◆ **What this exercise asks**
**a)** According to the mailing list message, which tool did the person being quoted have to run on several xfs partitions so they would mount?
**b)** From the mailing list message, reproduce the stretch from "In-Reply-To: <91CCAB14-F9CC-4676-94C3-FBCDD0663FD5@mit.edu>" through "not mount otherwise).".

◆ **Passage shown**
** Start **
All of lore.kernel.org
 help / color / mirror / Atom feed
From: Jens Axboe <jaxboe@fusionio.com>
To: Theodore Tso <tytso@MIT.EDU>
Cc: Dave Chinner <david@fromorbit.com>,
	Markus Trippelsdorf <markus@trippelsdorf.de>,
	Linus Torvalds <torvalds@linux-foundation.org>,
	"linux-kernel@vger.kernel.org" <linux-kernel@vger.kernel.org>,
	Chris Mason <chris.mason@oracle.com>
Subject: Re: [GIT PULL] Core block IO bits for 2.6.39 - early Oops
Date: Fri, 25 Mar 2011 13:14:36 +0100	[thread overview]
Message-ID: <4D8C872C.1030805@fusionio.com> (raw)
In-Reply-To: <91CCAB14-F9CC-4676-94C3-FBCDD0663FD5@mit.edu>

On 2011-03-25 12:59, Theodore Tso wrote:
> 
> On Mar 25, 2011, at 12:41 AM, Dave Chinner wrote:
> 
>>>
>>> It works insofar as the Oops is gone. But my xfs partitions apparently
>>> still get corrupted (I had to run xfs_repair on several of them, because
>>> they would not mount otherwise).
** End **
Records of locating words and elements
** Start **
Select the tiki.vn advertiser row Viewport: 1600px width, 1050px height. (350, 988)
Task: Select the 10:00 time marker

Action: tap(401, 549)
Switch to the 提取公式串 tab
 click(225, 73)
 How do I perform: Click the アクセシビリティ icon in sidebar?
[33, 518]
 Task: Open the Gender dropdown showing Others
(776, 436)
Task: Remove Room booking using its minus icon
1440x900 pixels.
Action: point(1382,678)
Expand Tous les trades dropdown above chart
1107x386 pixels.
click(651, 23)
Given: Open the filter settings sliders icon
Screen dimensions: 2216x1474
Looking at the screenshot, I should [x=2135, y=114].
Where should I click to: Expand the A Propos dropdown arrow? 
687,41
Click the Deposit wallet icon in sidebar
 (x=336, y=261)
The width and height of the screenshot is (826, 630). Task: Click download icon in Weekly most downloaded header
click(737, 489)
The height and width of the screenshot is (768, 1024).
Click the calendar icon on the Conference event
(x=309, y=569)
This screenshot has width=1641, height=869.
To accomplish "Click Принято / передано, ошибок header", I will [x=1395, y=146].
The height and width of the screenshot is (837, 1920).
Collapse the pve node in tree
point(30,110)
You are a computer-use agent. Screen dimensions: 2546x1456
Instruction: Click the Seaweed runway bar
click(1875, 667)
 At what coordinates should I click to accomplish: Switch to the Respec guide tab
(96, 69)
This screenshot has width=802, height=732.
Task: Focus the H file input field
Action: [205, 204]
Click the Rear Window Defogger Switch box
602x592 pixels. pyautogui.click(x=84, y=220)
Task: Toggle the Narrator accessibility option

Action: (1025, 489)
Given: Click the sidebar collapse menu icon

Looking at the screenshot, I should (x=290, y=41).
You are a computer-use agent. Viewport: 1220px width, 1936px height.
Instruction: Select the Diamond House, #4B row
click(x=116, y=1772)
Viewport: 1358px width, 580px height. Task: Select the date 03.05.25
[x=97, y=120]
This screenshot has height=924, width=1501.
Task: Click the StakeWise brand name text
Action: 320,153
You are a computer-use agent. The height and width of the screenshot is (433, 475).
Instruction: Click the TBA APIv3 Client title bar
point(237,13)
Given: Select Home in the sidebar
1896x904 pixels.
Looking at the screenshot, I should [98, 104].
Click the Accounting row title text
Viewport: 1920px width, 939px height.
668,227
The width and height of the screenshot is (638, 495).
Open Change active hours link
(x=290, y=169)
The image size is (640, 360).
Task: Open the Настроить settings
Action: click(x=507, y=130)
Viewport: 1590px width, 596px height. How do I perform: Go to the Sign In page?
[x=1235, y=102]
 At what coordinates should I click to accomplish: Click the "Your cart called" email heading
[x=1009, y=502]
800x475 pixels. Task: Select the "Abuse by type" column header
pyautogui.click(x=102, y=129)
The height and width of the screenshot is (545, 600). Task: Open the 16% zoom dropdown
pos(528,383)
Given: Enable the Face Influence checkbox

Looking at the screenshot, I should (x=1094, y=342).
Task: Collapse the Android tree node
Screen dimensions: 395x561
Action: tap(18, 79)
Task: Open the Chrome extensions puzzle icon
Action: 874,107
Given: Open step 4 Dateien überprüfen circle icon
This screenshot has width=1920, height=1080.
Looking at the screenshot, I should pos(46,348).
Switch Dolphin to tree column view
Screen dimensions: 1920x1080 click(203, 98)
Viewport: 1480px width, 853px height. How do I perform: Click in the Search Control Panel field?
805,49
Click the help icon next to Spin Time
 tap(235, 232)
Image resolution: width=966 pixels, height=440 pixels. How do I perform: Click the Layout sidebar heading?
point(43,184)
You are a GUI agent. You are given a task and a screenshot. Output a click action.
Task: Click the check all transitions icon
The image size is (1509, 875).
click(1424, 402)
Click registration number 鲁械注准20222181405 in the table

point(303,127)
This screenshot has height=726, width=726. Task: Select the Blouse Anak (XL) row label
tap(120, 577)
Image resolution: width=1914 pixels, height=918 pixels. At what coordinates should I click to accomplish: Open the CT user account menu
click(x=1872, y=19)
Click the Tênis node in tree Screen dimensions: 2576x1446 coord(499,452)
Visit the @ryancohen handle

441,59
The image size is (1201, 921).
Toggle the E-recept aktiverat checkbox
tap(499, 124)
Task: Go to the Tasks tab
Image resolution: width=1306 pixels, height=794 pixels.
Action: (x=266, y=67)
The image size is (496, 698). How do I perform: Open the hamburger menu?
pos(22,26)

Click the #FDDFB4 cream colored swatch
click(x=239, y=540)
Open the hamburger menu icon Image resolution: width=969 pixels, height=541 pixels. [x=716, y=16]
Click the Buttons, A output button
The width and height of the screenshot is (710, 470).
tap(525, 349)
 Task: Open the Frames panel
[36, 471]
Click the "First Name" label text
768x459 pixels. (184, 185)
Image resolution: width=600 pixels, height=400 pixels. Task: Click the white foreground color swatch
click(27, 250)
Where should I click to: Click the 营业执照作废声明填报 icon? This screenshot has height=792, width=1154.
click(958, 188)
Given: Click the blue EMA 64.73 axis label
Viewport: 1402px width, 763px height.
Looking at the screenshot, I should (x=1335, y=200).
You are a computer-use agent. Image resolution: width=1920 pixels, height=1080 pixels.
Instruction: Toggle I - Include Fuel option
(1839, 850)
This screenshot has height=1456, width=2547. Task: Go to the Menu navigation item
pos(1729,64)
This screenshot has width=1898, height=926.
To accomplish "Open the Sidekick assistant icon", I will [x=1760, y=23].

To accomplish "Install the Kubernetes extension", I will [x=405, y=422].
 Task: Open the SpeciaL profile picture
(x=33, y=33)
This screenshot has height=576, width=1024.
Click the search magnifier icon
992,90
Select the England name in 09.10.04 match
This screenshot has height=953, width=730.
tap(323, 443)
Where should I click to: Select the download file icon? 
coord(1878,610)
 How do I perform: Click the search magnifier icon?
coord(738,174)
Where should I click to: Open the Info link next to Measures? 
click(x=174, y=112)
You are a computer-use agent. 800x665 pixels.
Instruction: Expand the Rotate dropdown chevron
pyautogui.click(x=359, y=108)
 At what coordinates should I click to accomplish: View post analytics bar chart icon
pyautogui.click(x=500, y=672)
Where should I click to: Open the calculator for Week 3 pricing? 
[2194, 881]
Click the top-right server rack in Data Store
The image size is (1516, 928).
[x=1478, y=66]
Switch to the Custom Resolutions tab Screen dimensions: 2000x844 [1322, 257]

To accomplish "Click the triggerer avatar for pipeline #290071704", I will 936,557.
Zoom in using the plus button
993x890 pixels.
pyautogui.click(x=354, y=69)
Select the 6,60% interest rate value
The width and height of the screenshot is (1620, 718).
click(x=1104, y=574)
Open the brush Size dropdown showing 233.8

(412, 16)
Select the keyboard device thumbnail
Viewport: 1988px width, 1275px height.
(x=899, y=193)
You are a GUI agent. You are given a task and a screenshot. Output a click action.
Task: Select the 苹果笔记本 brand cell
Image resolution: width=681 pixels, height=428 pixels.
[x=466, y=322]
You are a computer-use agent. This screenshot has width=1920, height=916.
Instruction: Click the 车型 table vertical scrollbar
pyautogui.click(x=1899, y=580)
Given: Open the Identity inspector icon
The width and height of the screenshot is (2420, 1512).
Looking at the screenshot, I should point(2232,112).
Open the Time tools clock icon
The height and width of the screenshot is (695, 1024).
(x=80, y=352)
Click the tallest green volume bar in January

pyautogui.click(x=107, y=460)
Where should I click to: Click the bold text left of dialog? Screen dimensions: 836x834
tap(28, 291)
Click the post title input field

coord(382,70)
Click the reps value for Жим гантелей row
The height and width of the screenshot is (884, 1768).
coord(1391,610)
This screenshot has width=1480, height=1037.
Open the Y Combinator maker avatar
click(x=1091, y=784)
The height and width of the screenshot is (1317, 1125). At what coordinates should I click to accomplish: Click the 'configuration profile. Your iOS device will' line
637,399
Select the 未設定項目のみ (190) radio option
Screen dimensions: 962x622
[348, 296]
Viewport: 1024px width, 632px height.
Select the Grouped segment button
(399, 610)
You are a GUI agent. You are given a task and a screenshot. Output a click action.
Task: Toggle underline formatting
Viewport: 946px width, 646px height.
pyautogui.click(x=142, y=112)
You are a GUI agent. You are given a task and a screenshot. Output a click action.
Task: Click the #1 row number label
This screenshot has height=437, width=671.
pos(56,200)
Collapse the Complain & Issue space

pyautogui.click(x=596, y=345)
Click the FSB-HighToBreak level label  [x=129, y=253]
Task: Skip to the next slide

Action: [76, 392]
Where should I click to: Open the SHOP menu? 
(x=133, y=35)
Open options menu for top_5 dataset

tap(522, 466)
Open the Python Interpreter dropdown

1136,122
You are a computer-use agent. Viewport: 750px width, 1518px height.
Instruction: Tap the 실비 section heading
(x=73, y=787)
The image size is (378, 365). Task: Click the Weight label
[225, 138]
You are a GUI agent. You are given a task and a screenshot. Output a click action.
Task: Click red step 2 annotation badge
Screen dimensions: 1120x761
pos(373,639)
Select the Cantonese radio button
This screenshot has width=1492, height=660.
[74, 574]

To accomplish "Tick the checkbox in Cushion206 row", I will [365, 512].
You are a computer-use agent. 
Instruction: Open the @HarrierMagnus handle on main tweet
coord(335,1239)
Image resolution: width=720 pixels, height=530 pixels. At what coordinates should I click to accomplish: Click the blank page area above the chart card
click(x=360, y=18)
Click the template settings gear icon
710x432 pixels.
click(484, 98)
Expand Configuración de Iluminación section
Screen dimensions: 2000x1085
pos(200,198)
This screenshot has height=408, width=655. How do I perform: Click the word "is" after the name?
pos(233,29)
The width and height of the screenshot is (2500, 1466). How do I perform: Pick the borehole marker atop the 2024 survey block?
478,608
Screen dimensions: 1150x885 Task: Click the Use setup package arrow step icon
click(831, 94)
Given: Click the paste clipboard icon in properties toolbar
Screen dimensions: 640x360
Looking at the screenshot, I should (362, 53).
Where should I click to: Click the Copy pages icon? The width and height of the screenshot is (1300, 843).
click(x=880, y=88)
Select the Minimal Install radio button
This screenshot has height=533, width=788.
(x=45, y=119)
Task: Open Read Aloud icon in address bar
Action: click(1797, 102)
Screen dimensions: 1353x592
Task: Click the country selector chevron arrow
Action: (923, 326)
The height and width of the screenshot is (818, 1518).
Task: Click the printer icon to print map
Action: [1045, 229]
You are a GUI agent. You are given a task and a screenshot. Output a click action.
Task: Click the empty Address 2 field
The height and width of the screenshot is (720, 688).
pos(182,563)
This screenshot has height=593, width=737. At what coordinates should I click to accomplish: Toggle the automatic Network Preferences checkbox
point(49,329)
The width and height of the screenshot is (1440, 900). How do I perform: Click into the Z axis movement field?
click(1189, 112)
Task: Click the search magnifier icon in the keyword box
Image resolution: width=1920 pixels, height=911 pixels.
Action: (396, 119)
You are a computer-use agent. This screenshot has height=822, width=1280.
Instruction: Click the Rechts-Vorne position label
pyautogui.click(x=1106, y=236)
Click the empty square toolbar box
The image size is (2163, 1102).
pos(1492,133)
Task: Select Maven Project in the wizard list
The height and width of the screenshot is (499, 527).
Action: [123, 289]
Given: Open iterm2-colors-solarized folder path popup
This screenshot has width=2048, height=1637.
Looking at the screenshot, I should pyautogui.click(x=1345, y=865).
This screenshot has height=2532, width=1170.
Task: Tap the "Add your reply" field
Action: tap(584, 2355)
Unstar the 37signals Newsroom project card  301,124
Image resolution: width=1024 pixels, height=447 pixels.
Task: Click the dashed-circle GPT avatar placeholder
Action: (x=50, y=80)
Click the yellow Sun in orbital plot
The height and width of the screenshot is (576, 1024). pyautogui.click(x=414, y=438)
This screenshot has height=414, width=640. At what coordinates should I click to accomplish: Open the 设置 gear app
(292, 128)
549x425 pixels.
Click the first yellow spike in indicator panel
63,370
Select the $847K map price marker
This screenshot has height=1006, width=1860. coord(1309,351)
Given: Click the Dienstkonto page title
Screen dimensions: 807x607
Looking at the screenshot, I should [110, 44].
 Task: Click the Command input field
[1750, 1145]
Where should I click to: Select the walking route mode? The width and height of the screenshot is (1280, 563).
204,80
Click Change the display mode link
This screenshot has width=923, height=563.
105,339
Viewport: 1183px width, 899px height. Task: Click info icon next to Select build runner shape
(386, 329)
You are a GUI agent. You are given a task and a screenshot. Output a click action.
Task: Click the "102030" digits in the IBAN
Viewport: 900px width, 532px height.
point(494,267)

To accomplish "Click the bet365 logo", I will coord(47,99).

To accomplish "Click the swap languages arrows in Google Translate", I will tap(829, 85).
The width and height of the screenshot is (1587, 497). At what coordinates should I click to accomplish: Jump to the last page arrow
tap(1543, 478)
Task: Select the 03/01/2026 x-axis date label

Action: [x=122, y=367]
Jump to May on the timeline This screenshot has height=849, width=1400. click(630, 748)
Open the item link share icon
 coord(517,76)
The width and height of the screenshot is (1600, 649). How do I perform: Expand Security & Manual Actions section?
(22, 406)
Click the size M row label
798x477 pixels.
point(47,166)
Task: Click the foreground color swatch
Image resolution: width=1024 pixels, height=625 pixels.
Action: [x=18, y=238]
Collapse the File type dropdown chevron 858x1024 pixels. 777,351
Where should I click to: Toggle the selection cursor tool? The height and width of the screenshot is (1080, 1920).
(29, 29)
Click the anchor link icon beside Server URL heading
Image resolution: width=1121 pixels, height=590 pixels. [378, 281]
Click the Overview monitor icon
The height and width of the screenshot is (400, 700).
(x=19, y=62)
** End **
◆ **Answers per task**
**a)** xfs_repair

**b)**
In-Reply-To: <91CCAB14-F9CC-4676-94C3-FBCDD0663FD5@mit.edu>

On 2011-03-25 12:59, Theodore Tso wrote:
> 
> On Mar 25, 2011, at 12:41 AM, Dave Chinner wrote:
> 
>>>
>>> It works insofar as the Oops is gone. But my xfs partitions apparently
>>> still get corrupted (I had to run xfs_repair on several of them, because
>>> they would not mount otherwise).